- WHAT IS BEING ASKED -
Exactly as written, transcribe the data from its opening line through the line containing "Given: Click the". Leave every picture out.

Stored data
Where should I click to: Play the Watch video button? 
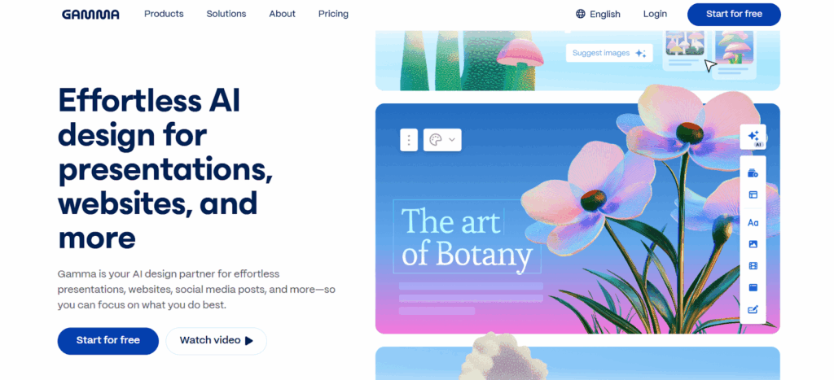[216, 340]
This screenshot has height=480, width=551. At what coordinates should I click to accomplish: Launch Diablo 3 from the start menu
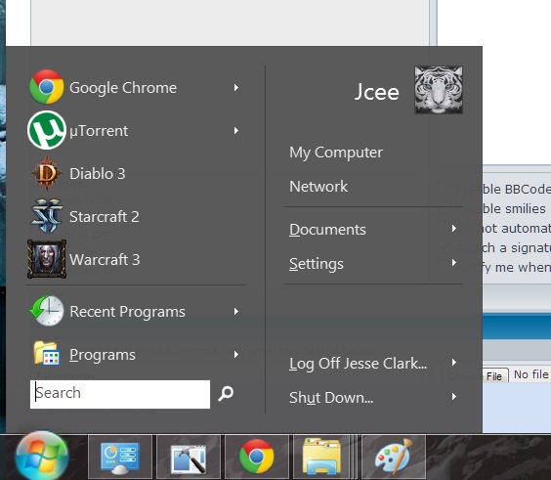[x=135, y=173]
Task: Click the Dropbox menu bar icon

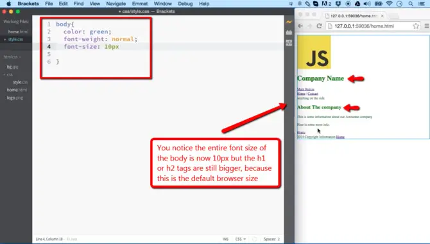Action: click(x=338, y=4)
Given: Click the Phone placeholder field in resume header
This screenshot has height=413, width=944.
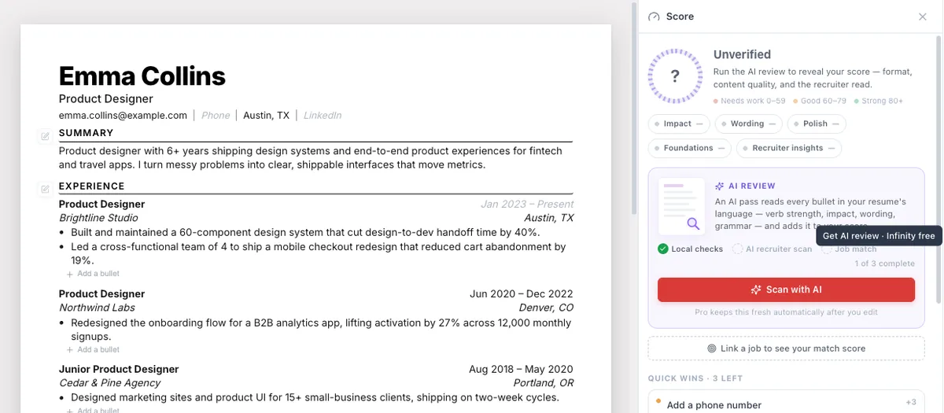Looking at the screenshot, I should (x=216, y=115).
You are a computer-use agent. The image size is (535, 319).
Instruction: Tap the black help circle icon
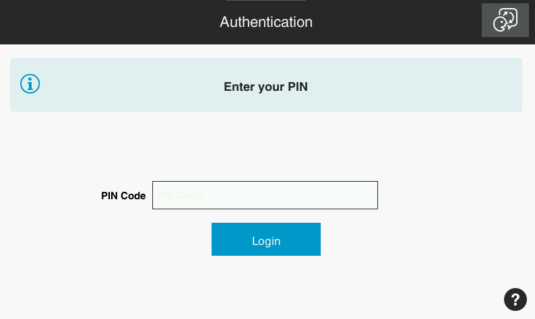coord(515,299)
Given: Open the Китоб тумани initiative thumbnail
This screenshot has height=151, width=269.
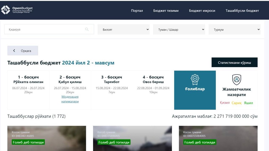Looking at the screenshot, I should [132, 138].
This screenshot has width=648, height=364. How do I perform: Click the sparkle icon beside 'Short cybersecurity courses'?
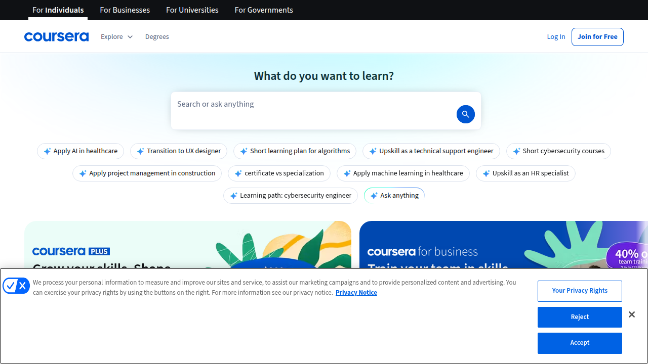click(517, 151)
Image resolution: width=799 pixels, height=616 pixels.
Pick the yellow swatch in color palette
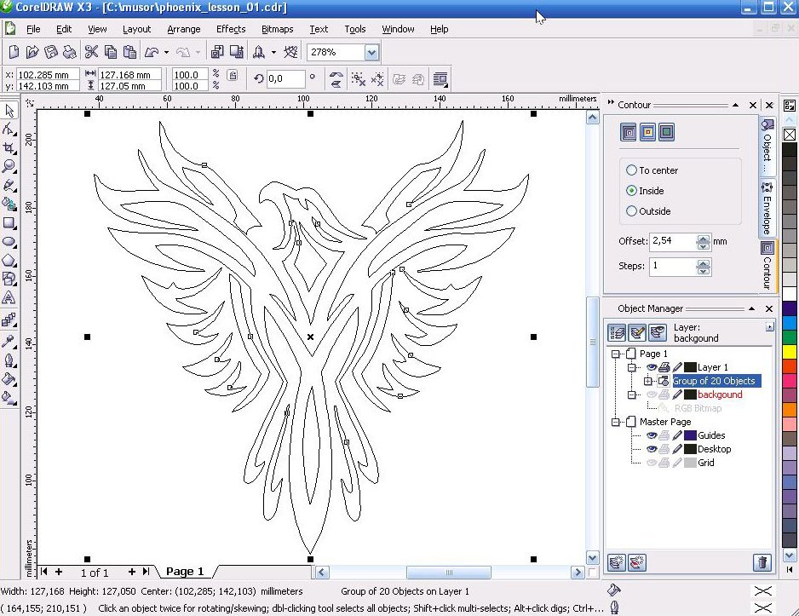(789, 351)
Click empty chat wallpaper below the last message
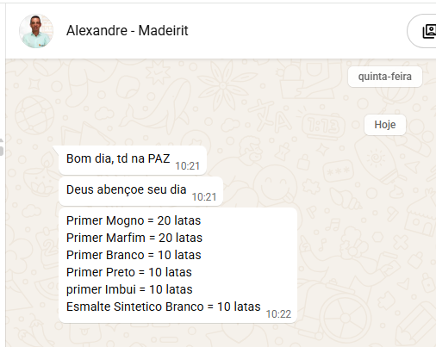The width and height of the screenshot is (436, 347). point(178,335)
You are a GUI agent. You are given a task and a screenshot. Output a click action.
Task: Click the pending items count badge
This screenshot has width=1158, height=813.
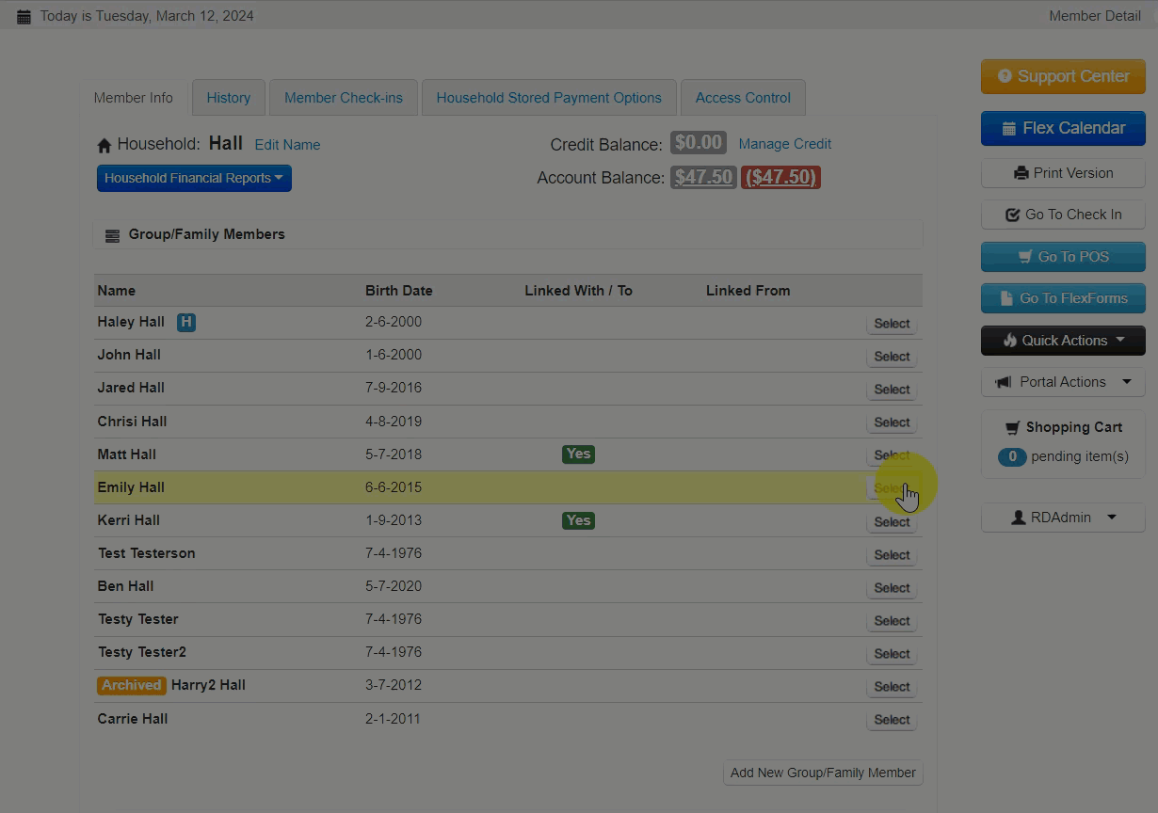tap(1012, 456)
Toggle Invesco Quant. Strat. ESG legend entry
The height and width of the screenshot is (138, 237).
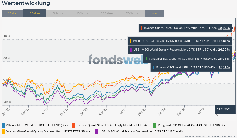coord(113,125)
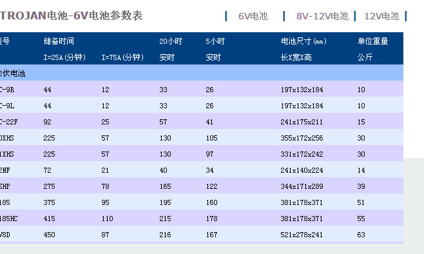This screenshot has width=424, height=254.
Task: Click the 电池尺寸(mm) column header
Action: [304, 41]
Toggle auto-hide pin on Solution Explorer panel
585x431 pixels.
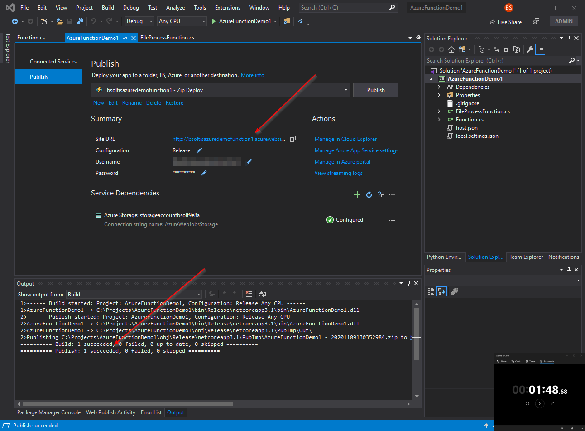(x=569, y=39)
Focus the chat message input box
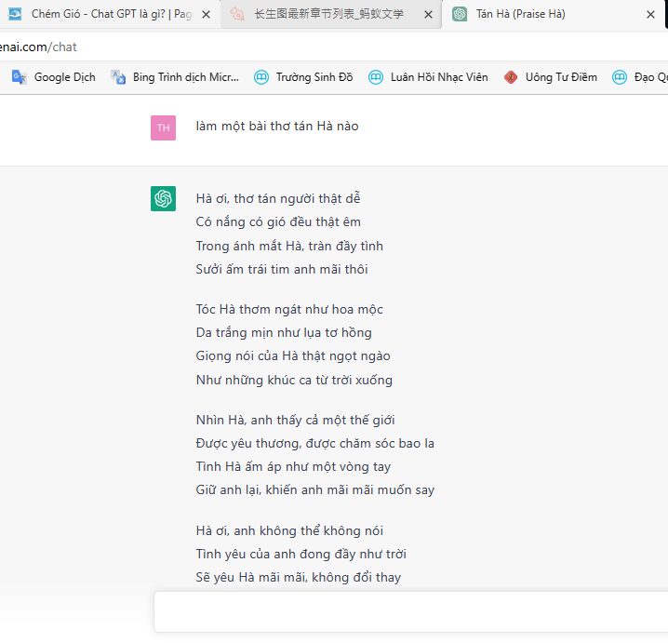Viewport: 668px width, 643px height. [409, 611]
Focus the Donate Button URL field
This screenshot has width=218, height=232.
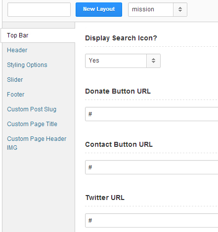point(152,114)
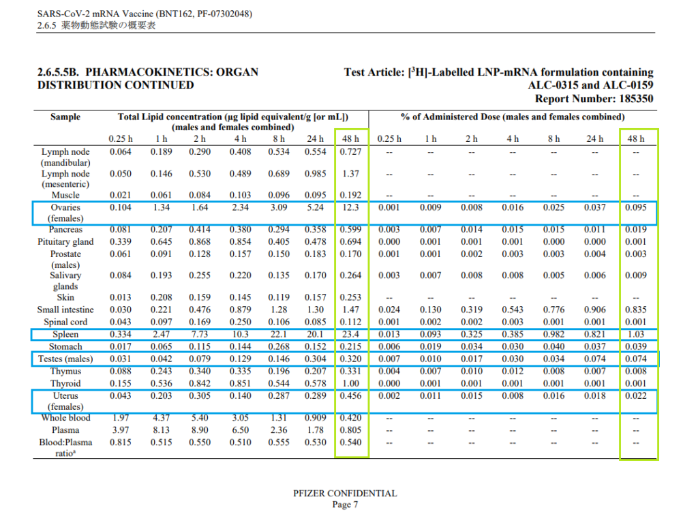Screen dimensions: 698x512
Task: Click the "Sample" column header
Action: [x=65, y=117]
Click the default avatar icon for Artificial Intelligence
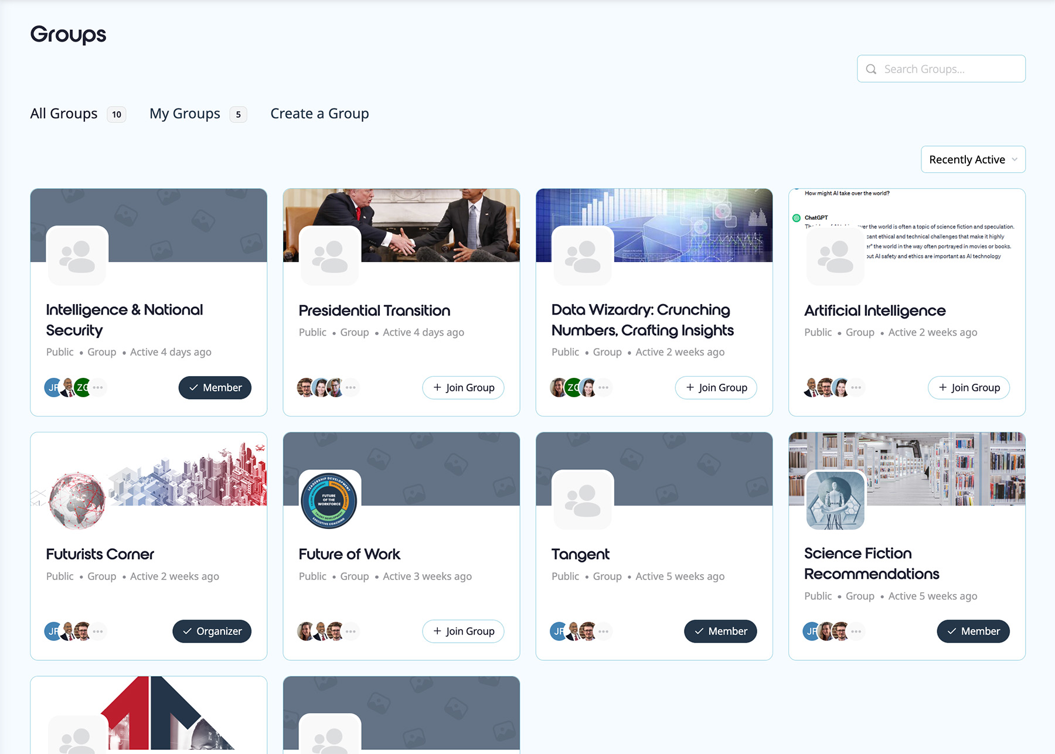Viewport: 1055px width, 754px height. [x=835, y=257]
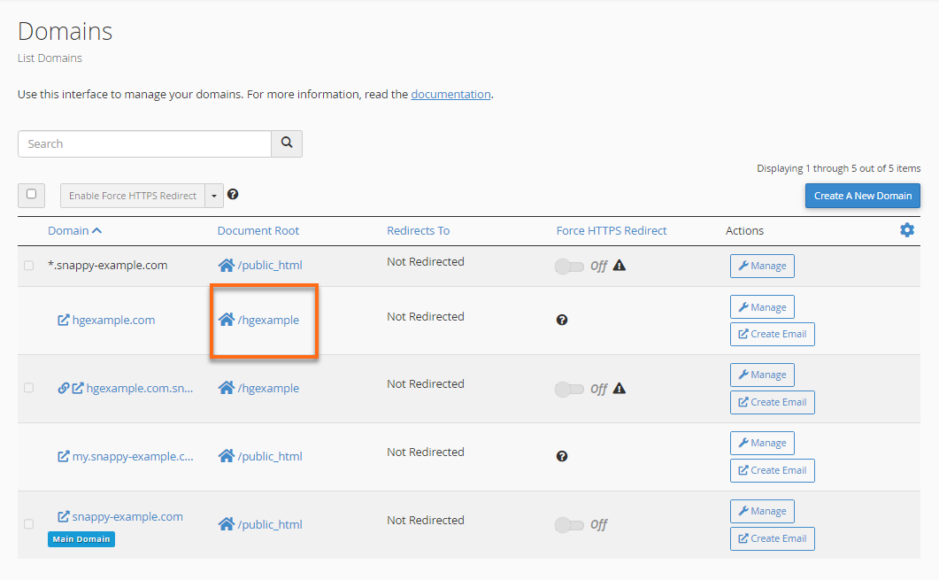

- EXPECTED ANSWER -
Where should I click to: Play the Watch video button? 
[216, 340]
This screenshot has height=480, width=551. At what coordinates should I click to accomplish: Launch Diablo 3 from the start menu
[x=135, y=173]
Task: Click the Dropbox menu bar icon

Action: click(x=338, y=4)
Given: Click the Phone placeholder field in resume header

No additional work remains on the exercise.